** Material for this task follows **
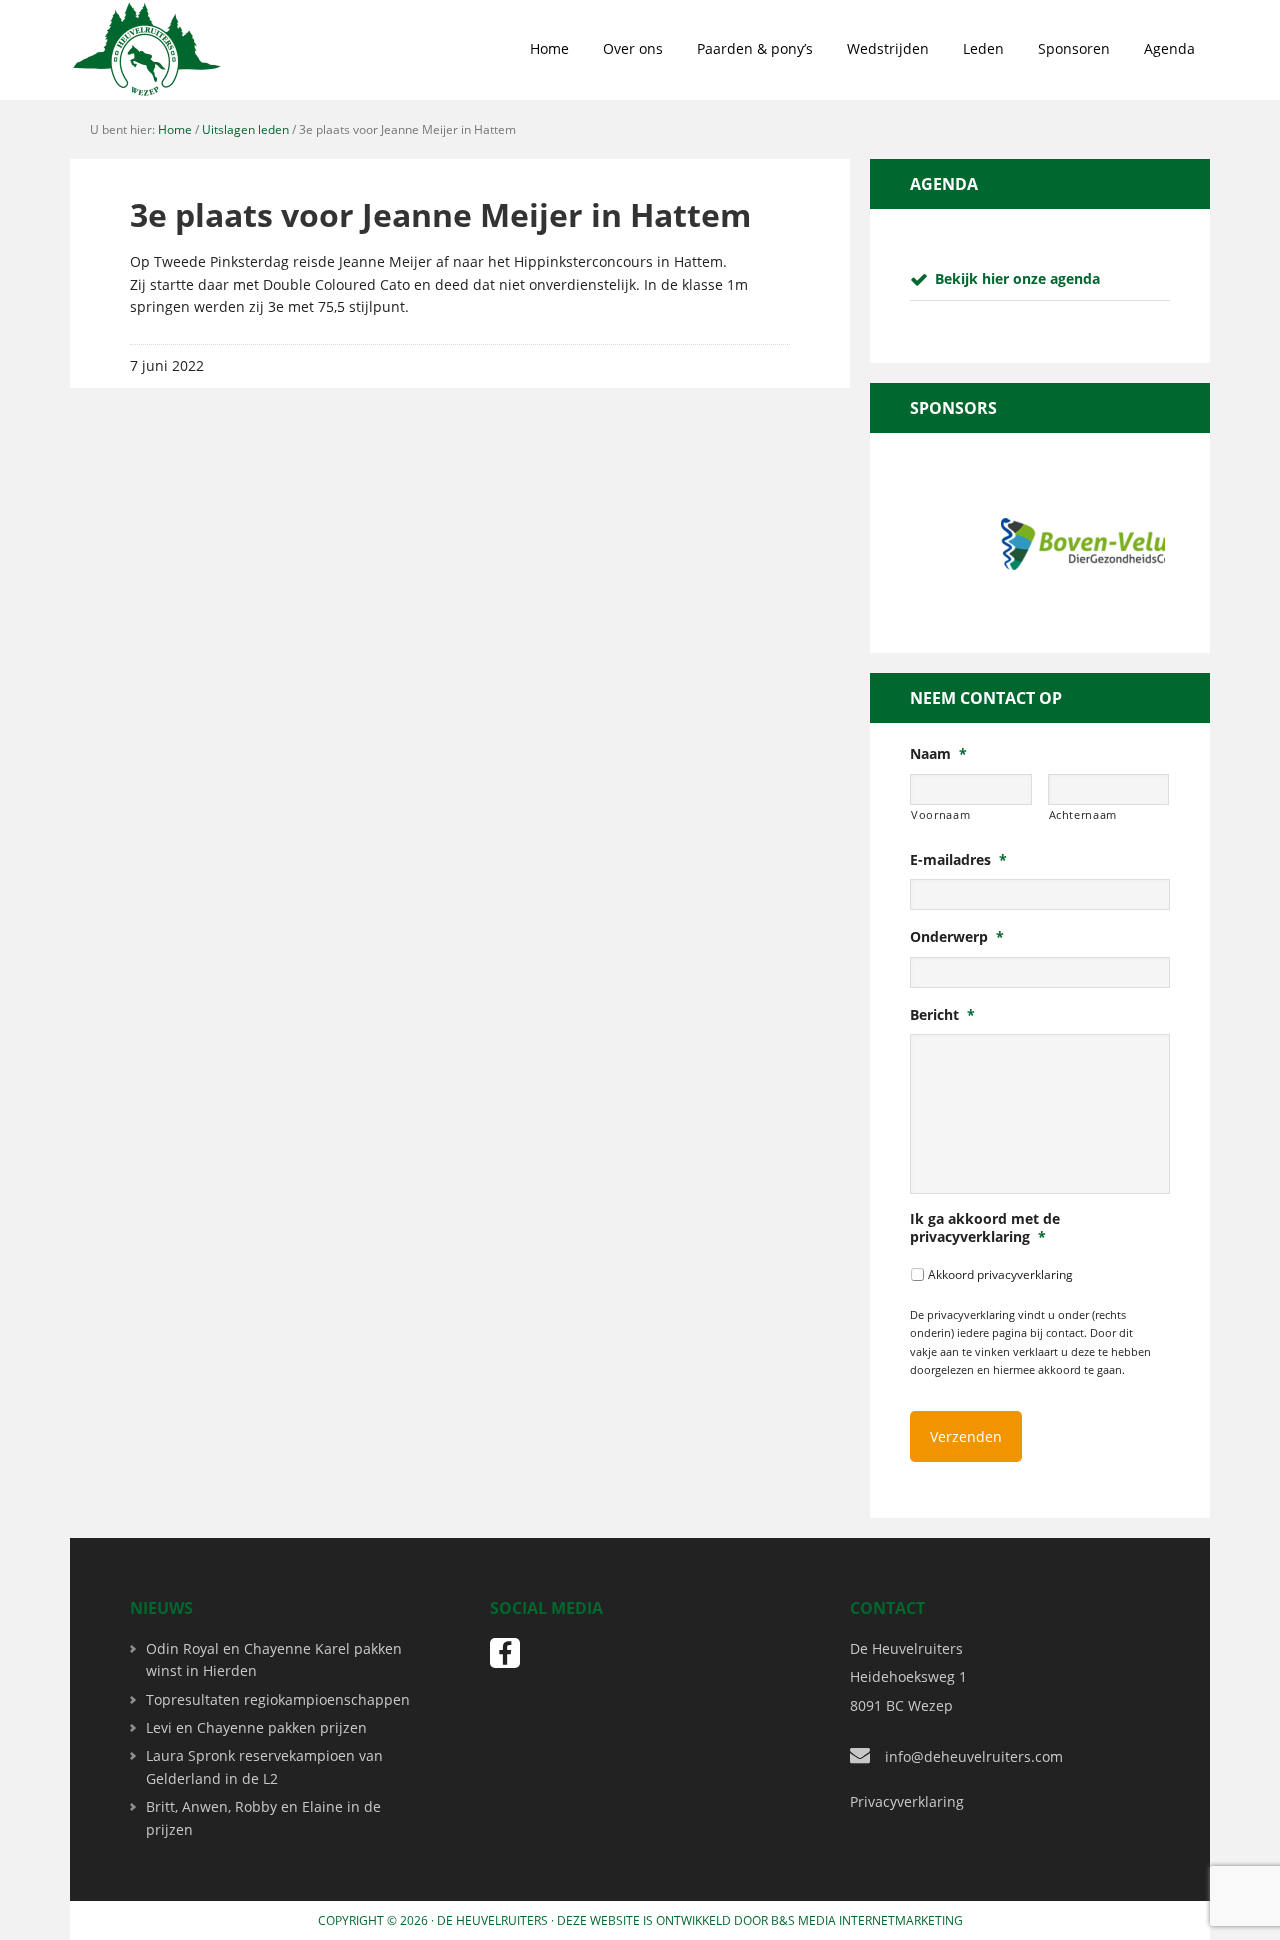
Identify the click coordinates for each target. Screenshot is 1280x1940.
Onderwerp (957, 937)
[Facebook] (505, 1653)
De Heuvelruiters (492, 1920)
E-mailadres (958, 860)
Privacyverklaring (907, 1801)
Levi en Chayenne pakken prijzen (256, 1727)
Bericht (942, 1015)
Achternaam (1083, 814)
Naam (938, 754)
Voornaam (940, 814)
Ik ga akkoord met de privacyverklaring (985, 1228)
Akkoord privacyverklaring (1000, 1274)
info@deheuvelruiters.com (974, 1756)
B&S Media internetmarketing (867, 1920)
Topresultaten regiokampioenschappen (278, 1699)
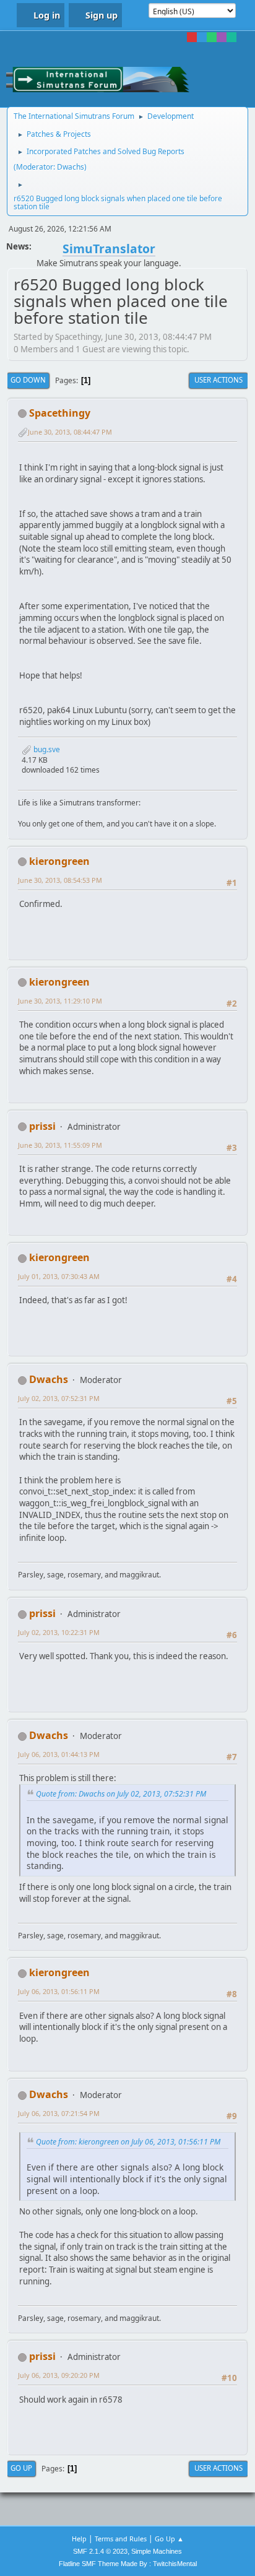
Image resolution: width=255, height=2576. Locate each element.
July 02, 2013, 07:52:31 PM (59, 1398)
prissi (42, 1126)
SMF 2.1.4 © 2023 (100, 2551)
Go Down (28, 379)
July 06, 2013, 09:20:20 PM (59, 2375)
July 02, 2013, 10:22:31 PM (59, 1632)
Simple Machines (156, 2551)
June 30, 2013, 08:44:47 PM (70, 431)
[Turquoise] (231, 37)
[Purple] (222, 37)
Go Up (21, 2468)
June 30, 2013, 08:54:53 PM (60, 880)
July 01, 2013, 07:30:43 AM (59, 1276)
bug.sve (46, 749)
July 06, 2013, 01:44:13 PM (59, 1754)
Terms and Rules (121, 2538)
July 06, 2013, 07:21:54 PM (59, 2113)
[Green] (212, 37)
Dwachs (70, 167)
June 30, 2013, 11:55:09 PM (60, 1145)
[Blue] (202, 37)
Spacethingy (59, 413)
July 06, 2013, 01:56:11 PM (59, 1991)
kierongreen (59, 861)
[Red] (192, 37)
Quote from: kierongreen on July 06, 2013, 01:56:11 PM (128, 2141)
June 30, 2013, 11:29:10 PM (60, 1000)
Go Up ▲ (169, 2538)
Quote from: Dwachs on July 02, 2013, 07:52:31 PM (121, 1794)
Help (79, 2538)
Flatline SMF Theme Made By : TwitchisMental (128, 2563)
** End of Material for this task **
Within the listing above, find the line containing "Levi en Chayenne pakken prijzen (256, 1727)" and the line containing "June 30, 2013, 08:54:53 PM (60, 880)". Transcribe them and everything between them exactly, leaving out the pictures.

Levi en Chayenne pakken prijzen (256, 1727)
Bericht (942, 1015)
Achternaam (1083, 814)
Naam (938, 754)
Voornaam (940, 814)
Ik ga akkoord met de privacyverklaring (985, 1228)
Akkoord privacyverklaring (1000, 1274)
info@deheuvelruiters.com (974, 1756)
B&S Media internetmarketing (867, 1920)
Topresultaten regiokampioenschappen (278, 1699)
Image resolution: width=255, height=2576. Locate each element.
July 02, 2013, 07:52:31 PM (59, 1398)
prissi (42, 1126)
SMF 2.1.4 © 2023 (100, 2551)
Go Down (28, 379)
July 06, 2013, 09:20:20 PM (59, 2375)
July 02, 2013, 10:22:31 PM (59, 1632)
Simple Machines (156, 2551)
June 30, 2013, 08:44:47 PM (70, 431)
[Turquoise] (231, 37)
[Purple] (222, 37)
Go Up (21, 2468)
June 30, 2013, 08:54:53 PM (60, 880)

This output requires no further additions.